Similarly, August 2024 saw the opening of Silicon Central Mall’s partnership with mental health advocates. These partnerships included Fakeeh University Hospital and Life Medical Centre, to bring educational workshops and seminars: providing valuable information and insights on various mental health topics; awareness campaigns: spreading awareness about mental health issues through various channels; support groups and counseling: offering support and counselling sessions for those in need; and physical fitness and wellness programmes: promoting overall wellbeing through fitness and wellness activities, including a psychiatric, counselling, and neuroscience centre located within the mall. The placement of sometimes sensitive services within a retail or other community location can be invaluable in breaking down barriers and making it easier for patients to access services without any of the issues of attending stand-alone or more remote facilities.
Patient trust has been maintained in the location of services in non-traditional settings by ensuring that legal and regulatory frameworks remain stringent and that licensing and inspection maintains high quality standards. Both facilities and healthcare professionals require mandatory licensing and compliance, regardless of the setting, with the law and authorities enforcing strict ethical practices, including adherence to licensed expertise, prohibition of misleading advertising, and maintaining patient confidentiality.
A good example of this is with regard to legal requirements for non-surgical cosmetic procedures – a popular sector of healthcare services in MENA and one which is offered widely in retail, hotel, hospitality or similar non-hospital settings.

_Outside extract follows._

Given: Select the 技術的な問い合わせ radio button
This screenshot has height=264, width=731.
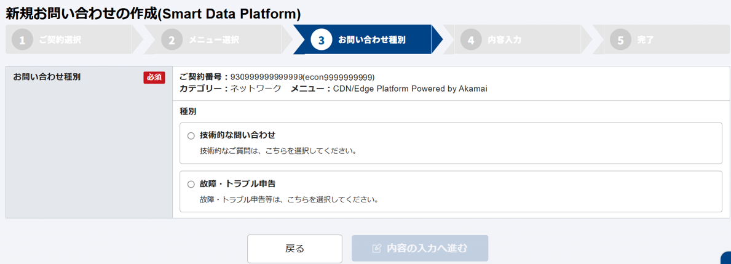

Since 2019 in particular, the UAE has regulated providers of such interventions to a high standard, requiring practitioners to be specifically qualified and licensed to provide such services. This may be contrasted with the UK, which is still awaiting updated regulation in this area, even after considerable criticism of the quality and safety of some services has risen.
As the opportunities to re-centre healthcare services into the UK community continue to grow, we should look to take note of the leadership shown in this more mature market in MENA.
For people in the UK and Ireland, traditionally GP attention required a visit to a local health clinic or surgery. Medicine, and the offering that private healthcare provides however, has moved on considerably from that model, with healthcare offerings now found in many, what could be considered as, ‘non-traditional healthcare locations’.
John McEvoy of Duality Healthcare pointed to a number of examples including the recent move to the virtual/telemedicine model as a result of the Covid-19 pandemic, which is a forum many individuals in the UK and Ireland, pre-Covid, could not have imagined as the new ‘norm’ for engagement with their local physician. This is just the first of many changes that he can see coming down the line in healthcare across the UK and Ireland as the extreme pressures within the public system reach breaking point.
McEvoy said: “There are many examples and opportunities of how non-traditional healthcare locations can alleviate the pressures on the system. For instance, urgent care centres for patients to be seen out of a hospital setting can help reduce A&E numbers and waiting times. Waiting lists, often measured in months or even years, may be reduced by wider availability of mobile health clinics which provide not only GP services in the community, but also portable diagnostic equipment. There are opportunities to provide healthcare services in the retail setting that, aside from care quality, is a convenience which is one of the top factors contributing to patient treatment decisions.”